▶ [Provided text]
'''
SUPREME COURT OF THE STATE OF NEW YORK NEW YORK COUNTY PART IAS MOTION 47EFM
Jun 11, 2019
2019 N.Y. Slip Op. 31665 (N.Y. Sup. Ct. 2019)

Opinion

INDEX NO. 155622/2013

06-11-2019

LUSIA REINOSO, Plaintiff, v. THE NEW YORK CITY TRANSIT AUTHORITY, METROPOLITAN TRANSPORTATION AUTHORITY, MTA BUS COMPANY, INC., MANHATTAN AND BRONX SURFACE TRANSIT OPERATING AUTHORITY, LUIS PENA, DANIEL LUGO Defendant.


NYSCEF DOC. NO. 138 PRESENT: HON. PAUL A. GOETZ Justice MOTION SEQ. NO. 2

DECISION AND ORDER

PAUL A. GOETZ, J.:

Defendants, the New York Transit Authority, the Metropolitan Transportation Authority, MTA Bus Company, Inc., Manhattan and Bronx Surface Transit Operating Authority and Daniel Lugo move post-trial pursuant to CPLR§ 4404 to set aside the jury's verdict as to liability and damages and enter judgment in favor of defendants, or in the alternative, order a new trial on the grounds that the verdict was contrary to the weight of the evidence; and for a collateral source hearing pursuant to CPLR § 4545 (a). Plaintiff, Lucia Reinoso, cross-moves to set aside the jury verdict only as to future pain and suffering claiming the award is inconsistent with the other categories of the jury's award and is a material deviation from reasonable compensation for plaintiff's injuries; and for an additur.

After a ten-day trial, the jury found defendants 100% liable and returned a verdict in favor of plaintiff totaling $10,500,000. The jury's verdict is comprised of the following: Up to the date of the verdict; $121,000 for loss of earnings, and $5,000,000 for pain and suffering; from the date of the verdict to be incurred in the future; $5,000,000 for medical expenses, $60,000 for loss of earnings, and $319,000 for pain and suffering. Evidence at trial

Plaintiff sustained personal injuries as a result of an accident that occurred while she was disembarking from a New York City Transit Authority ("NYCTA") bus on February 12, 2013. Plaintiff, a home health aide, testified that she was exiting the bus down the wheelchair ramp/platform behind her patient who was in a motorized wheelchair when the bus operator activated the ramp/platform without warning, causing it to lift back into the bus and propelling plaintiff onto the side walk where she landed on her left side (Tr 263).

Bus operator Daniel Lugo testified that on the date of the accident, he parked his bus parallel to the bus stop at plaintiff's stop, deployed the ramp/platform, walked to the motorized wheelchair to release the securing straps, observed plaintiff's patient exit the bus, stored the securing straps, and returned to his seat when he heard someone shout that a passenger had fallen. Lugo then observed through his mirror plaintiff on the sidewalk. He believes that he then walked off the ramp to aid plaintiff (Tr 228 - 232).
'''
▶ [Apply what you read]
[a] According to the court decision, what total amount did the jury award in its verdict?
[b] Restate the paragraph of the court decision beginning "Bus operator Daniel Lugo testified" as a brief list of the steps he described.
The records are separate material with no connection to the court decision.

▶ [Recorded data]
'''
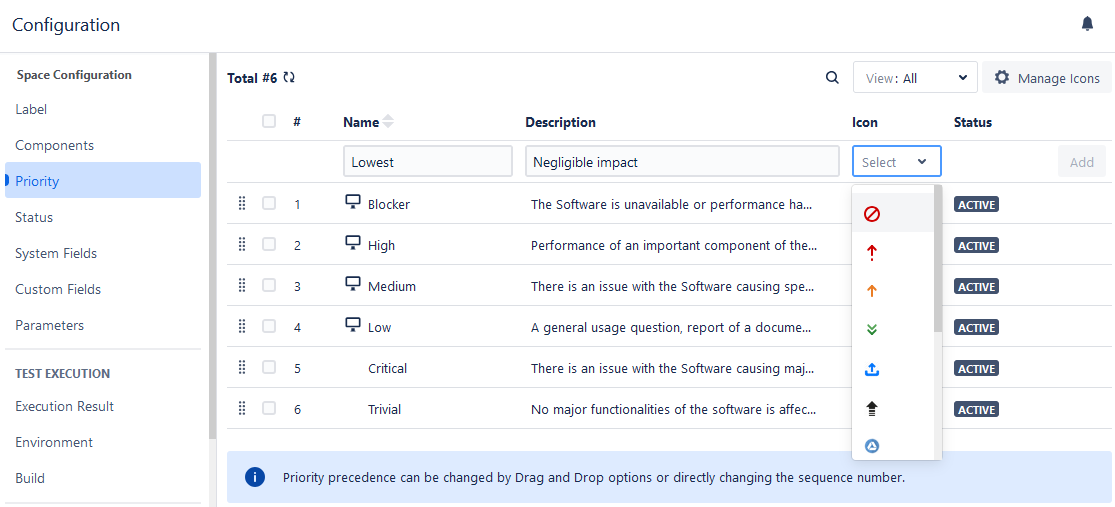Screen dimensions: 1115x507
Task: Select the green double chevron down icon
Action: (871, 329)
'''
'''
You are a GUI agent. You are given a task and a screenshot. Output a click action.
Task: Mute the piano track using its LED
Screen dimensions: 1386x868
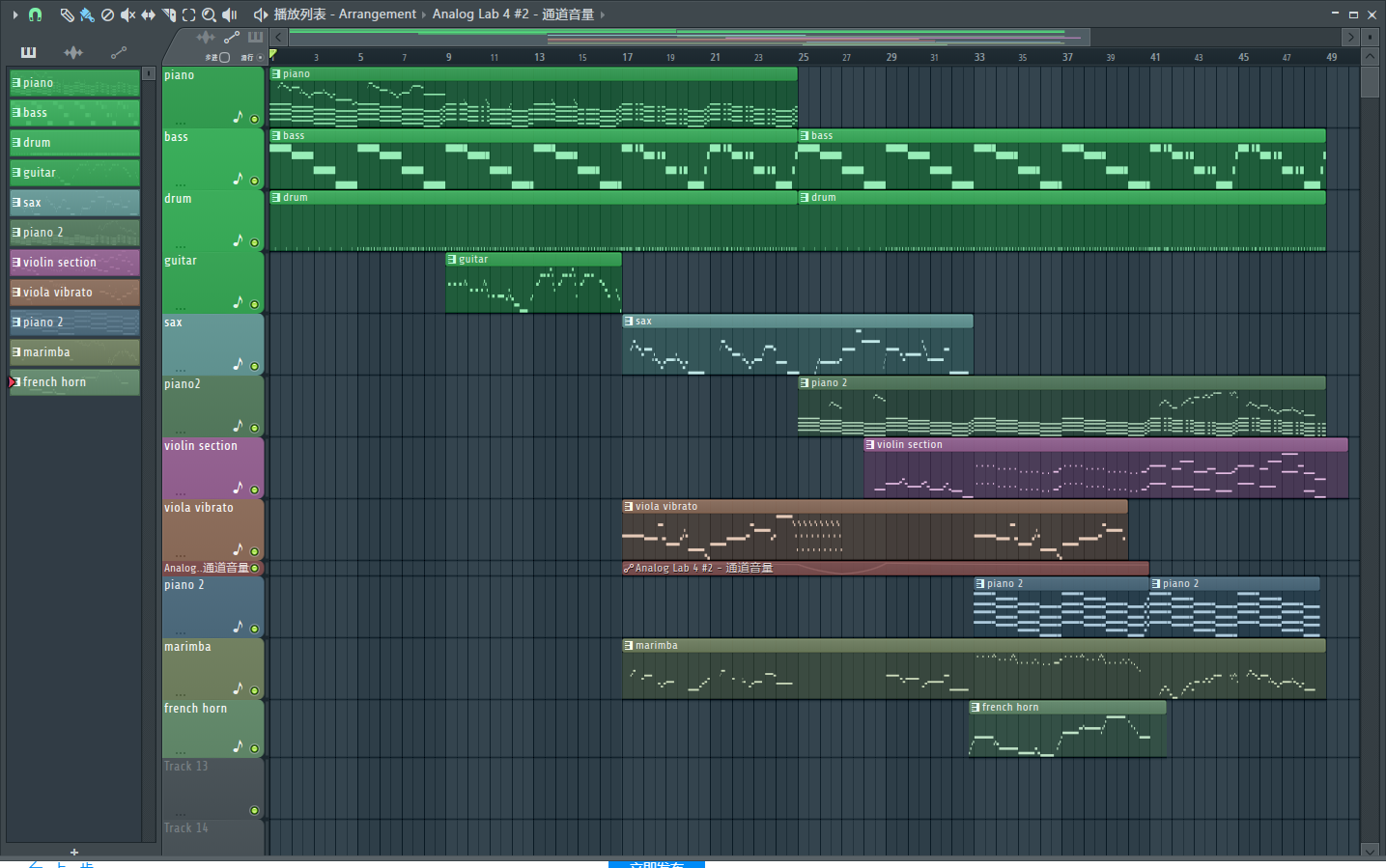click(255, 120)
'''
▶ [Task-by-task solutions]
[a] $10,500,000

[b]
- He parked his bus parallel to the bus stop at plaintiff's stop.
- He deployed the ramp/platform.
- He walked to the motorized wheelchair and released the securing straps.
- He watched plaintiff's patient exit the bus.
- He stored the securing straps.
- He returned to his seat and heard someone shout that a passenger had fallen.
- He saw plaintiff on the sidewalk through his mirror.
- He believes he then walked off the ramp to aid plaintiff (Tr 228 - 232).